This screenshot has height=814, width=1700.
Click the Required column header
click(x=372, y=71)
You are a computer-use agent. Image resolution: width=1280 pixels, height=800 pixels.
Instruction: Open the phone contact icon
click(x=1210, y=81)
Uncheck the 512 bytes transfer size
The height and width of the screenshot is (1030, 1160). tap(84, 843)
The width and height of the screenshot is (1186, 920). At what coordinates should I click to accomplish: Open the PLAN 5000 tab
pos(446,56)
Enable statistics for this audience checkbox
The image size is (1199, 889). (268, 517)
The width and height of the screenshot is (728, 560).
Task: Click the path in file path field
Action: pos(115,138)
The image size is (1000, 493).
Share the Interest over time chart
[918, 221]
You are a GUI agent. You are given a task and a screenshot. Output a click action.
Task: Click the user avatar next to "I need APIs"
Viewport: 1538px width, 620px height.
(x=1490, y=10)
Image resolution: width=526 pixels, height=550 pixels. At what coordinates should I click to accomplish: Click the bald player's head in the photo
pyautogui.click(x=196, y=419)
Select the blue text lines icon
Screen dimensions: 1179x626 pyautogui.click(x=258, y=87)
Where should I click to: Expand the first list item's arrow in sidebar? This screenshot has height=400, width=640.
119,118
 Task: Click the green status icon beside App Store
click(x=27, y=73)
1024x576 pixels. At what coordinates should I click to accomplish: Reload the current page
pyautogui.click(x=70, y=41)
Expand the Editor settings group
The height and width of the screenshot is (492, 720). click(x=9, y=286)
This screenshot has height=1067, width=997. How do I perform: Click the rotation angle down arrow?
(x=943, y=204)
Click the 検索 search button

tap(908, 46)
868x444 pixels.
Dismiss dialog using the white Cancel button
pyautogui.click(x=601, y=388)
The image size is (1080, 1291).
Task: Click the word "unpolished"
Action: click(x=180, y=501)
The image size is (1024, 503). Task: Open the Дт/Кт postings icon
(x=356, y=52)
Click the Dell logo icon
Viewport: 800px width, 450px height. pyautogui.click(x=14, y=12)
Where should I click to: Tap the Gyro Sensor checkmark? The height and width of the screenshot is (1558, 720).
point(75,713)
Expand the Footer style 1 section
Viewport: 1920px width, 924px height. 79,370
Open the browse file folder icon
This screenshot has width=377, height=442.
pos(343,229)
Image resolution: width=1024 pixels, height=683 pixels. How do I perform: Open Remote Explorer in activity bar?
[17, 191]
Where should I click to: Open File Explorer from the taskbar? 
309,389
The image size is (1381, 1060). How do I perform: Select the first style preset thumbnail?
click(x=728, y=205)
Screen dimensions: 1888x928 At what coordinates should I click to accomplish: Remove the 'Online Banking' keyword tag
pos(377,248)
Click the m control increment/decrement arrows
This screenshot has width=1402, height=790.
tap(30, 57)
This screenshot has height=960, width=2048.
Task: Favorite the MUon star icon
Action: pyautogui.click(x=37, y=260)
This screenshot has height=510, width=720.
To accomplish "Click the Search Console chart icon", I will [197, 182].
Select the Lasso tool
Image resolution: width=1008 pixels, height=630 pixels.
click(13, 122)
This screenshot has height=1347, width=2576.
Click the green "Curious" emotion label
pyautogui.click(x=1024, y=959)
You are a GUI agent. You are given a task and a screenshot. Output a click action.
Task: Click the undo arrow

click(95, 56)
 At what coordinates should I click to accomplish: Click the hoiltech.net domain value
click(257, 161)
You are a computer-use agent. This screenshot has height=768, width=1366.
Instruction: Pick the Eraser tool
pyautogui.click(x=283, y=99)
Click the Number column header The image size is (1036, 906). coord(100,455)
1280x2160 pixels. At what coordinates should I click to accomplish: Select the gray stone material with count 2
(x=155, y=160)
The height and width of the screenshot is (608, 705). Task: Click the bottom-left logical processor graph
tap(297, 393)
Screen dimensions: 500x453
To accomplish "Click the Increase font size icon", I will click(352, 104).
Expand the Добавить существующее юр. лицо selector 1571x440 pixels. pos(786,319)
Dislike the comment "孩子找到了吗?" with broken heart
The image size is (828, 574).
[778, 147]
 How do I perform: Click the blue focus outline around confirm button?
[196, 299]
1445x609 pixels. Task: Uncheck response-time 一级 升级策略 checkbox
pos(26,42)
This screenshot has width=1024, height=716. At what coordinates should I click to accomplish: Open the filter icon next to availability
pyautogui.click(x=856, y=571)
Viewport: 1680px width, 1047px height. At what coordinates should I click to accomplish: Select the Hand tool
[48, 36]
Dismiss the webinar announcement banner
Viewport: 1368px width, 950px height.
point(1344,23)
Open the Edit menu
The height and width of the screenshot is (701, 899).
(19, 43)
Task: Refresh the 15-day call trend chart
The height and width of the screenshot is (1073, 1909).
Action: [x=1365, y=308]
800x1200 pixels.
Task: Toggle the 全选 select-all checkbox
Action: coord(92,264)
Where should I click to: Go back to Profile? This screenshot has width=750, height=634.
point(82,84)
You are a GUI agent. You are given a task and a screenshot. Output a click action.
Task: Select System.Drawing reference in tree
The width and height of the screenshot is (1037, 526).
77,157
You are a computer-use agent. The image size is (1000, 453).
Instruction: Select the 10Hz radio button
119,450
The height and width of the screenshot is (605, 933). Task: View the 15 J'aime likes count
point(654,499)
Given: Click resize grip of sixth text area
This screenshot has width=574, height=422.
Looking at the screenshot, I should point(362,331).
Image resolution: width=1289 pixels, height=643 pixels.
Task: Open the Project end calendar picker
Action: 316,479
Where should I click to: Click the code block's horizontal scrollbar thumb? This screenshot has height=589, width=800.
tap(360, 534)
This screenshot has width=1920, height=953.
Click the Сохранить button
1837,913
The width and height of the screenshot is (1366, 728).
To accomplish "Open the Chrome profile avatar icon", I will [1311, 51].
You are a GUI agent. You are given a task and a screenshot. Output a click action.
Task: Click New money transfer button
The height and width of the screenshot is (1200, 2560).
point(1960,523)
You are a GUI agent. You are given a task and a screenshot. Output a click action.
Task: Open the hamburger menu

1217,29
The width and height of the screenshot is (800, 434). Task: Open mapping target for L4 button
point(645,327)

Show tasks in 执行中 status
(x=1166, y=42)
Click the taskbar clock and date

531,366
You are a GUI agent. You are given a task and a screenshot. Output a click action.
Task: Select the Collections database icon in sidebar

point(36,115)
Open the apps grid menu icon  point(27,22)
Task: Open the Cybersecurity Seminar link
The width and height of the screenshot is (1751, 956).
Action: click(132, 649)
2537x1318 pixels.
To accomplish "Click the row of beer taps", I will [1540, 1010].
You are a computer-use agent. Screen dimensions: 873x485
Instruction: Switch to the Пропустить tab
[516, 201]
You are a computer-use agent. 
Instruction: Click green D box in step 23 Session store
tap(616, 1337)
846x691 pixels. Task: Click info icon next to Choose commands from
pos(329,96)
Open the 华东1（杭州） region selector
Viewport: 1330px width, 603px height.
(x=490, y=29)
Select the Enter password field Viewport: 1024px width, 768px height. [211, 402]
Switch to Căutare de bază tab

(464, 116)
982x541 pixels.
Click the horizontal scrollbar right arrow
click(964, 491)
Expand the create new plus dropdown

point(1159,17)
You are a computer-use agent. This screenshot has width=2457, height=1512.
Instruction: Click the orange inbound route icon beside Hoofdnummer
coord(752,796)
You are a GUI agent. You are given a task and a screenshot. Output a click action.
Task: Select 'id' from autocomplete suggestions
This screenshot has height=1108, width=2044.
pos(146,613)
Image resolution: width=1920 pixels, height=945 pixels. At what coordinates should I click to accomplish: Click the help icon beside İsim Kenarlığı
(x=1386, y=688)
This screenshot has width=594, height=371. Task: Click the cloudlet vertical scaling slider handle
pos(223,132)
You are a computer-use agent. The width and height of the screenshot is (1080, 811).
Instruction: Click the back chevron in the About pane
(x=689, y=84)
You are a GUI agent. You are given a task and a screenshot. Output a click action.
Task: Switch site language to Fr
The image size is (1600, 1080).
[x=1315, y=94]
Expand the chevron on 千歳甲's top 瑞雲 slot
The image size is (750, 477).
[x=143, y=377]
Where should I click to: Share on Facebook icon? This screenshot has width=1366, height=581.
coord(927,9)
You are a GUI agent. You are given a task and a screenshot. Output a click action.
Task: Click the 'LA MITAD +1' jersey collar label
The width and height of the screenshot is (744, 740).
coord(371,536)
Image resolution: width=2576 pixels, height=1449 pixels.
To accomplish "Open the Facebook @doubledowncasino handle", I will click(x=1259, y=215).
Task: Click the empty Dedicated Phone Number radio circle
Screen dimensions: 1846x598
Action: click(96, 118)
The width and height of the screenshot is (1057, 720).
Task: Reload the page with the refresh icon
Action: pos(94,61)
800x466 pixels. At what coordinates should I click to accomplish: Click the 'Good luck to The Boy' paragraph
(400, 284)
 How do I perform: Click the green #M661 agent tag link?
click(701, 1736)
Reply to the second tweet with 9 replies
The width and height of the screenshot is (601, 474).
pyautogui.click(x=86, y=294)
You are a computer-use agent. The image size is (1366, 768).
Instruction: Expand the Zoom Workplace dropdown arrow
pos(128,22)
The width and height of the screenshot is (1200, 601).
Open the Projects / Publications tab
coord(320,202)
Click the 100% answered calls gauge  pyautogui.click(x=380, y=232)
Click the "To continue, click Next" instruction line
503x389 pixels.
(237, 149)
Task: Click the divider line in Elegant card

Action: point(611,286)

○ ○ ○ ○ ○ ○ ○

TASK BRIEF:
Show a copy of each line from the data that includes the word "Number".

OUTPUT BELOW:
Click the Number column header The image size is (1036, 906). coord(100,455)
Task: Click the empty Dedicated Phone Number radio circle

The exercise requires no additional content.